What is required = Copy out only the entries from the line containing "This screenshot has height=743, width=1568." through the line containing "click(94, 834)", changing "Stratigraphie" to "Stratigraphy" and leaving everything else unchanged.

Data listing =
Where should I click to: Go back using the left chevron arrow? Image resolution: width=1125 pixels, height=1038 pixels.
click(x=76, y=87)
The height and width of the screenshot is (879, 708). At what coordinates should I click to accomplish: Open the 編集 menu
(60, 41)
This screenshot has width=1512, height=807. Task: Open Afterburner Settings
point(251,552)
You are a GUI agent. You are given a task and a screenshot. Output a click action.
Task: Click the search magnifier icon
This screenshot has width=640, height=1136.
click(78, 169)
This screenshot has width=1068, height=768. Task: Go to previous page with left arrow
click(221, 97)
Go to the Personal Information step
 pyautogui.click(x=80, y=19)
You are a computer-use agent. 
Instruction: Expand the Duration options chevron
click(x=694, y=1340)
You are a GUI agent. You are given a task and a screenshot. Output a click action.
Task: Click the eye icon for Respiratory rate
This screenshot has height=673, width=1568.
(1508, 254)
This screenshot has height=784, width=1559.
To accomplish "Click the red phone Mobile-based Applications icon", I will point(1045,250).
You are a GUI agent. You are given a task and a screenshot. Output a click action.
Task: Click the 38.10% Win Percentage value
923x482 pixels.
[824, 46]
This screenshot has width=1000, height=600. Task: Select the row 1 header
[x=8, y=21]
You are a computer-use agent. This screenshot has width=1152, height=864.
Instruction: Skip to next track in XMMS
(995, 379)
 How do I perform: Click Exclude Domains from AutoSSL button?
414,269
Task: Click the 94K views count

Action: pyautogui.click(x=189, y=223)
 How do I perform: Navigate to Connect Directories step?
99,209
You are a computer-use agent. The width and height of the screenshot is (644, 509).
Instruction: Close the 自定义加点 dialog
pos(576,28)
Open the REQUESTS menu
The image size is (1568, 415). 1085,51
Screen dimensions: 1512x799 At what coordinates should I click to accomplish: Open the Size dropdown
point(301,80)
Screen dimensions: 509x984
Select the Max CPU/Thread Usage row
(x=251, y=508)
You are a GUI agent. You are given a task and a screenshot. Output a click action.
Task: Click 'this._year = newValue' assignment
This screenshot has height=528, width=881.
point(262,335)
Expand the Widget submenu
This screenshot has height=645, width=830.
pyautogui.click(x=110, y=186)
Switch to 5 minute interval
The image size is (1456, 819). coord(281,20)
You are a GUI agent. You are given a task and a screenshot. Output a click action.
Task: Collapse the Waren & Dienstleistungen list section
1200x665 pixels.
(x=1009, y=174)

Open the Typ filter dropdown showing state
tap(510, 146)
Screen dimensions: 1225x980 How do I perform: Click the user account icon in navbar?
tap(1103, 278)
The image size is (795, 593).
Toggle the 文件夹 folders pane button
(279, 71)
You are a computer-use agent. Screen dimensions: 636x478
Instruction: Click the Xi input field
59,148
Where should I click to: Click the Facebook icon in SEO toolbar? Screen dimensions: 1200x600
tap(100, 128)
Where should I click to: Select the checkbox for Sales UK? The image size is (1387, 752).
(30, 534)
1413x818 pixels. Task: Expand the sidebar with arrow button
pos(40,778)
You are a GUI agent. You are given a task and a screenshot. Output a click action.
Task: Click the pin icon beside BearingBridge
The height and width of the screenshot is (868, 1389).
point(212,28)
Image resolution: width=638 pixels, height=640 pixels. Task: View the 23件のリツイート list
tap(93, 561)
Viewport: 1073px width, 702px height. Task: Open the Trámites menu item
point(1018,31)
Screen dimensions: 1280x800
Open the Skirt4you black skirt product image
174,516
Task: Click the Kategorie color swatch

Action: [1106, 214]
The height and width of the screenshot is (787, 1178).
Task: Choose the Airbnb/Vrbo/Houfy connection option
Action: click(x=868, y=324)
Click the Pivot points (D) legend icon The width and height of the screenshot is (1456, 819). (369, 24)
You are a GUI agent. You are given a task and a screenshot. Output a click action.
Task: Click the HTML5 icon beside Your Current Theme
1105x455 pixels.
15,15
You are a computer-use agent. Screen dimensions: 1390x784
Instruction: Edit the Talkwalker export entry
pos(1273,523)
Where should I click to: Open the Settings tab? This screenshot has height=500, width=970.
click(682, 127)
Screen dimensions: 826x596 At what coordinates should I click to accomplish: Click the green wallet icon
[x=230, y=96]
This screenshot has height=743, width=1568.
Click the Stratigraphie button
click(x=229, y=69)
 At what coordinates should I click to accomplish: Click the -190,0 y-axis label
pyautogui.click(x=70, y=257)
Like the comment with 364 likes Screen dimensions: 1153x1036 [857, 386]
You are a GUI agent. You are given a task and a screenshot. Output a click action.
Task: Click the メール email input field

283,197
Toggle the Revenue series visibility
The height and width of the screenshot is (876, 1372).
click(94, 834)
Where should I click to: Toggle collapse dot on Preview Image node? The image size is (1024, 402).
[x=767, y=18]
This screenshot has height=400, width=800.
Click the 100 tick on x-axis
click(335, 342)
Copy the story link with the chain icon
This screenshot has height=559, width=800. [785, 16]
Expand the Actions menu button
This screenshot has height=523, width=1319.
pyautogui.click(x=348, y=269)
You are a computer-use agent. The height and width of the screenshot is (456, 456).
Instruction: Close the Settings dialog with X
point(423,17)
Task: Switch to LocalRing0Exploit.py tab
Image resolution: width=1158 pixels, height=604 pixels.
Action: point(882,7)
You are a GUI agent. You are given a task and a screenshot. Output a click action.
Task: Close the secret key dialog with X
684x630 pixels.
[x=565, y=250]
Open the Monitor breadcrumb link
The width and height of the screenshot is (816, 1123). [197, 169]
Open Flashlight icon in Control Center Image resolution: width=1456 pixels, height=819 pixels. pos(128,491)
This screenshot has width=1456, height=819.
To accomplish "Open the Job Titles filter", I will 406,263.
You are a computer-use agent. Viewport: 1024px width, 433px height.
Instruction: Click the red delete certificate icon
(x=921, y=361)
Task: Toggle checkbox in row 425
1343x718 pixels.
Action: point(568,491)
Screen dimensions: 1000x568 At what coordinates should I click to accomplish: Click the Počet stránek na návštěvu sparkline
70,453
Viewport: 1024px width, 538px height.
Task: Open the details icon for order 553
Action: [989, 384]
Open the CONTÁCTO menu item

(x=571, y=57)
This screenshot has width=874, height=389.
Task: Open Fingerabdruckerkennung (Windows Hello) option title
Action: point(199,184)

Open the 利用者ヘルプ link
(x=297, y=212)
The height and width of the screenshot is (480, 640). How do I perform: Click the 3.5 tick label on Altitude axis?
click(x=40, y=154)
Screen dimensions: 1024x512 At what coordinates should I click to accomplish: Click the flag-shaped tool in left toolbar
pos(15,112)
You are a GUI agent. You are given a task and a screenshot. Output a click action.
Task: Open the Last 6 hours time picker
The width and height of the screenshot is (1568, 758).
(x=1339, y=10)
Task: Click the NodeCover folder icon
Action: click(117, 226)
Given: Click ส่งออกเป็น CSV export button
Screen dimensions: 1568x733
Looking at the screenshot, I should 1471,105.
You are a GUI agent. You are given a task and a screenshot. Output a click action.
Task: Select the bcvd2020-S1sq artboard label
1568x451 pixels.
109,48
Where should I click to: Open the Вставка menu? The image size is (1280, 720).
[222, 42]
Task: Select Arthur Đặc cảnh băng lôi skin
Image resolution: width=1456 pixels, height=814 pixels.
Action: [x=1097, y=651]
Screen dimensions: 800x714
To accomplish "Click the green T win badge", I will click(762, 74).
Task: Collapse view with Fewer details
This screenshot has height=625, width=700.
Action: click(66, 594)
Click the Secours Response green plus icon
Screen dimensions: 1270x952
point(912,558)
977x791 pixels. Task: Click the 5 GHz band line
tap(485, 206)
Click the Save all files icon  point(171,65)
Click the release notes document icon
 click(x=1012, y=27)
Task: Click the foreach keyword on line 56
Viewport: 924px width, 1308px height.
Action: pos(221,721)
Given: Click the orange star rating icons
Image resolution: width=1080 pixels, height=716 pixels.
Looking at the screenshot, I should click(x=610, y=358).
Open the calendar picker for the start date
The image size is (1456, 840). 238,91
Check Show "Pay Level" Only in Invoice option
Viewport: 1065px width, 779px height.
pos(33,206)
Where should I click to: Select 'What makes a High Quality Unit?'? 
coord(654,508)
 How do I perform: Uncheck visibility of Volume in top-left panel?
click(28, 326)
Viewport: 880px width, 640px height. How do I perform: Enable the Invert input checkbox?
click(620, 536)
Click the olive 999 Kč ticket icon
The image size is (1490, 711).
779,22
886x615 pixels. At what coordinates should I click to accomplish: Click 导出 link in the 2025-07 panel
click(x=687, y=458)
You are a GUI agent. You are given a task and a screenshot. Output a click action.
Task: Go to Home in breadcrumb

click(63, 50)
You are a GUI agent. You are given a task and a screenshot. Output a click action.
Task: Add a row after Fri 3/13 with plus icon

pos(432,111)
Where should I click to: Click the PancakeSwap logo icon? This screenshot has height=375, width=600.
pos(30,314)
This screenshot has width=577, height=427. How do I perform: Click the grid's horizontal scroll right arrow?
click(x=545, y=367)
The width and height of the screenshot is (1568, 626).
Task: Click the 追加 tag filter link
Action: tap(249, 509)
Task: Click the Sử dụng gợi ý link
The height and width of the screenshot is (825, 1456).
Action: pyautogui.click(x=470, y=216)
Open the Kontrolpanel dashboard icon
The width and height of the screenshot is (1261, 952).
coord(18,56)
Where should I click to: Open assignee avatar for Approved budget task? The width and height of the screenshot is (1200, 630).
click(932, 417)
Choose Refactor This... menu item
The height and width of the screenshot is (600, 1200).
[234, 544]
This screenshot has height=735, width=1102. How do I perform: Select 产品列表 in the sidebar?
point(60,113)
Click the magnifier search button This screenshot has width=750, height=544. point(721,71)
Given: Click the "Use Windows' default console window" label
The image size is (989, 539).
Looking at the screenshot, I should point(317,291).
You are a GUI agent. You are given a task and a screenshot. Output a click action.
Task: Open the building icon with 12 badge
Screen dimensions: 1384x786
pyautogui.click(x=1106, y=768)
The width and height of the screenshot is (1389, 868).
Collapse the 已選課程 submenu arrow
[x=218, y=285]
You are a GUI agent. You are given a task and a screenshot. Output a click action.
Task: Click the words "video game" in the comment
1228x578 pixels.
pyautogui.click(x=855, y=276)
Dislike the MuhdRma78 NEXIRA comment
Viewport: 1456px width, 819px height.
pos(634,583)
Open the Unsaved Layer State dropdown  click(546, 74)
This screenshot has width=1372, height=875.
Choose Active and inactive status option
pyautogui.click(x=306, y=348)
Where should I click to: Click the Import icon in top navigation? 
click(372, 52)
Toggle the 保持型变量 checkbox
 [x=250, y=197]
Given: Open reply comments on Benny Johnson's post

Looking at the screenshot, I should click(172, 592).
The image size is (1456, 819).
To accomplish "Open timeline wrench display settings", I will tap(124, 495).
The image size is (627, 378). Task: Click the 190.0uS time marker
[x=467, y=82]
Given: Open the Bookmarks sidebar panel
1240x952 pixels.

The response =
This screenshot has height=743, width=1568.
Click the Stratigraphy button
click(x=229, y=69)
 At what coordinates should I click to accomplish: Click the -190,0 y-axis label
pyautogui.click(x=70, y=257)
Like the comment with 364 likes Screen dimensions: 1153x1036 [857, 386]
You are a GUI agent. You are given a task and a screenshot. Output a click action.
Task: Click the メール email input field

283,197
Toggle the Revenue series visibility
The height and width of the screenshot is (876, 1372).
click(94, 834)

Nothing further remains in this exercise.